WHAT THE EXERCISE ASKS> Reproduce each entry below exactly as it appears.

RECORDS SHOWN>
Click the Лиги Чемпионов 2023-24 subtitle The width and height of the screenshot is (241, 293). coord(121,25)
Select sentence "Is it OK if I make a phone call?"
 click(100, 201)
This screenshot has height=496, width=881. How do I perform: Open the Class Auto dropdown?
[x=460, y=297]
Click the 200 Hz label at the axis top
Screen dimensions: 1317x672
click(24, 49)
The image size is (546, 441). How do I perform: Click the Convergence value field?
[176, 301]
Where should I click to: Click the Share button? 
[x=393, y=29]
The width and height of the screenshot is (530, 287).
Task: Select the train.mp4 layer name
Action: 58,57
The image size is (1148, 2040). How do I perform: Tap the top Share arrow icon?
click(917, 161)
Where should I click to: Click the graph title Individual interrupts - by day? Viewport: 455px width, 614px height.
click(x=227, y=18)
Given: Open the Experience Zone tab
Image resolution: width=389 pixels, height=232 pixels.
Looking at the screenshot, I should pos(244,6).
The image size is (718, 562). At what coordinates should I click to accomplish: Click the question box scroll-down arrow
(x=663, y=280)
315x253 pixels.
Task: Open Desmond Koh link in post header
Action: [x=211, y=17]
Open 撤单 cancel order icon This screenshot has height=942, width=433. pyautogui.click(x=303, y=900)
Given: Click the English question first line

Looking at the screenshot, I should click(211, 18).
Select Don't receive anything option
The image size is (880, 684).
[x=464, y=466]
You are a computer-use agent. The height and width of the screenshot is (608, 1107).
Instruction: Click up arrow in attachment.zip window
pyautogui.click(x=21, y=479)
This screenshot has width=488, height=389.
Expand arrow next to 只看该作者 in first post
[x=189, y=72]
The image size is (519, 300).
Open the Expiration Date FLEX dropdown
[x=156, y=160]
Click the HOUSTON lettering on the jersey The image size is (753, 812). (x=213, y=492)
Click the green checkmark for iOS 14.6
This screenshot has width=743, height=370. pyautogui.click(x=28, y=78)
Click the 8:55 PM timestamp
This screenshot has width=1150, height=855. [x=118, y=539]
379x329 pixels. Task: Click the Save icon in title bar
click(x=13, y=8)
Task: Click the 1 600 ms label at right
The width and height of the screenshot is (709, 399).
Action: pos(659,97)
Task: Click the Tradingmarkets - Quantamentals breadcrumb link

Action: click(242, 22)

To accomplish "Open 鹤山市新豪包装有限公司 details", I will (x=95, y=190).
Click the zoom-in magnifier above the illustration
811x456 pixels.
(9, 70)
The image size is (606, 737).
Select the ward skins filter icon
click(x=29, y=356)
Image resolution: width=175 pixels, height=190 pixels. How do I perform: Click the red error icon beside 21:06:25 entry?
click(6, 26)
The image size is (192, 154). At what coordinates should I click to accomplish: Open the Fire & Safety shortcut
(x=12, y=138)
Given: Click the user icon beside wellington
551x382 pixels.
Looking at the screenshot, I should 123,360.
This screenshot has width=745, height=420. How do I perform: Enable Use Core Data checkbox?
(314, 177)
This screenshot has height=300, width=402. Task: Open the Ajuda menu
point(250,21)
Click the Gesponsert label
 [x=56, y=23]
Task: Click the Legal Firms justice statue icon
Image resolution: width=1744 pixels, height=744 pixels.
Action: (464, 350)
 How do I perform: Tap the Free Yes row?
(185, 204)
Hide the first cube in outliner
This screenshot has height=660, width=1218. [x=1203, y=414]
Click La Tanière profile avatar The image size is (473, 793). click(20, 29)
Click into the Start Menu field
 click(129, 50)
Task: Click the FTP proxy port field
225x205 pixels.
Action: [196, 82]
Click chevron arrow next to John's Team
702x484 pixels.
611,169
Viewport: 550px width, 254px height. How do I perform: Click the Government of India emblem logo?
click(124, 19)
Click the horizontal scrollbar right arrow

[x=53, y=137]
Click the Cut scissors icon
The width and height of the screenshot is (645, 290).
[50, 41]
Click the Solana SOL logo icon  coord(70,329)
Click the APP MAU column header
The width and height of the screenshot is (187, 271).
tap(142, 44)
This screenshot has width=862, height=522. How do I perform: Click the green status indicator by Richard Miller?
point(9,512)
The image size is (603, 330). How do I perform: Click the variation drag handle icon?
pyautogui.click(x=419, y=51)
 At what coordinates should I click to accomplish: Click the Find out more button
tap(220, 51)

RESULT BELOW>
Click the Лиги Чемпионов 2023-24 subtitle The width and height of the screenshot is (241, 293). coord(121,25)
Select sentence "Is it OK if I make a phone call?"
 click(100, 201)
This screenshot has height=496, width=881. How do I perform: Open the Class Auto dropdown?
[x=460, y=297]
Click the 200 Hz label at the axis top
Screen dimensions: 1317x672
click(24, 49)
The image size is (546, 441). How do I perform: Click the Convergence value field?
[176, 301]
Where should I click to: Click the Share button? 
[x=393, y=29]
The width and height of the screenshot is (530, 287).
Task: Select the train.mp4 layer name
Action: 58,57
The image size is (1148, 2040). How do I perform: Tap the top Share arrow icon?
click(917, 161)
Where should I click to: Click the graph title Individual interrupts - by day? Viewport: 455px width, 614px height.
click(x=227, y=18)
Given: Open the Experience Zone tab
Image resolution: width=389 pixels, height=232 pixels.
Looking at the screenshot, I should pos(244,6).
The image size is (718, 562). At what coordinates should I click to accomplish: Click the question box scroll-down arrow
(x=663, y=280)
315x253 pixels.
Task: Open Desmond Koh link in post header
Action: [x=211, y=17]
Open 撤单 cancel order icon This screenshot has height=942, width=433. pyautogui.click(x=303, y=900)
Given: Click the English question first line

Looking at the screenshot, I should click(211, 18).
Select Don't receive anything option
The image size is (880, 684).
[x=464, y=466]
You are a computer-use agent. The height and width of the screenshot is (608, 1107).
Instruction: Click up arrow in attachment.zip window
pyautogui.click(x=21, y=479)
This screenshot has width=488, height=389.
Expand arrow next to 只看该作者 in first post
[x=189, y=72]
The image size is (519, 300).
Open the Expiration Date FLEX dropdown
[x=156, y=160]
Click the HOUSTON lettering on the jersey The image size is (753, 812). (x=213, y=492)
Click the green checkmark for iOS 14.6
This screenshot has width=743, height=370. pyautogui.click(x=28, y=78)
Click the 8:55 PM timestamp
This screenshot has width=1150, height=855. [x=118, y=539]
379x329 pixels. Task: Click the Save icon in title bar
click(x=13, y=8)
Task: Click the 1 600 ms label at right
The width and height of the screenshot is (709, 399).
Action: pos(659,97)
Task: Click the Tradingmarkets - Quantamentals breadcrumb link

Action: click(242, 22)

To accomplish "Open 鹤山市新豪包装有限公司 details", I will (x=95, y=190).
Click the zoom-in magnifier above the illustration
811x456 pixels.
(9, 70)
The image size is (606, 737).
Select the ward skins filter icon
click(x=29, y=356)
Image resolution: width=175 pixels, height=190 pixels. How do I perform: Click the red error icon beside 21:06:25 entry?
click(6, 26)
The image size is (192, 154). At what coordinates should I click to accomplish: Open the Fire & Safety shortcut
(x=12, y=138)
Given: Click the user icon beside wellington
551x382 pixels.
Looking at the screenshot, I should 123,360.
This screenshot has width=745, height=420. How do I perform: Enable Use Core Data checkbox?
(314, 177)
This screenshot has height=300, width=402. Task: Open the Ajuda menu
point(250,21)
Click the Gesponsert label
 [x=56, y=23]
Task: Click the Legal Firms justice statue icon
Image resolution: width=1744 pixels, height=744 pixels.
Action: (464, 350)
 How do I perform: Tap the Free Yes row?
(185, 204)
Hide the first cube in outliner
This screenshot has height=660, width=1218. [x=1203, y=414]
Click La Tanière profile avatar The image size is (473, 793). click(20, 29)
Click into the Start Menu field
 click(129, 50)
Task: Click the FTP proxy port field
225x205 pixels.
Action: [196, 82]
Click chevron arrow next to John's Team
702x484 pixels.
611,169
Viewport: 550px width, 254px height. How do I perform: Click the Government of India emblem logo?
click(124, 19)
Click the horizontal scrollbar right arrow

[x=53, y=137]
Click the Cut scissors icon
The width and height of the screenshot is (645, 290).
[50, 41]
Click the Solana SOL logo icon  coord(70,329)
Click the APP MAU column header
The width and height of the screenshot is (187, 271).
tap(142, 44)
This screenshot has width=862, height=522. How do I perform: Click the green status indicator by Richard Miller?
point(9,512)
The image size is (603, 330). How do I perform: Click the variation drag handle icon?
pyautogui.click(x=419, y=51)
 At what coordinates should I click to accomplish: Click the Find out more button
tap(220, 51)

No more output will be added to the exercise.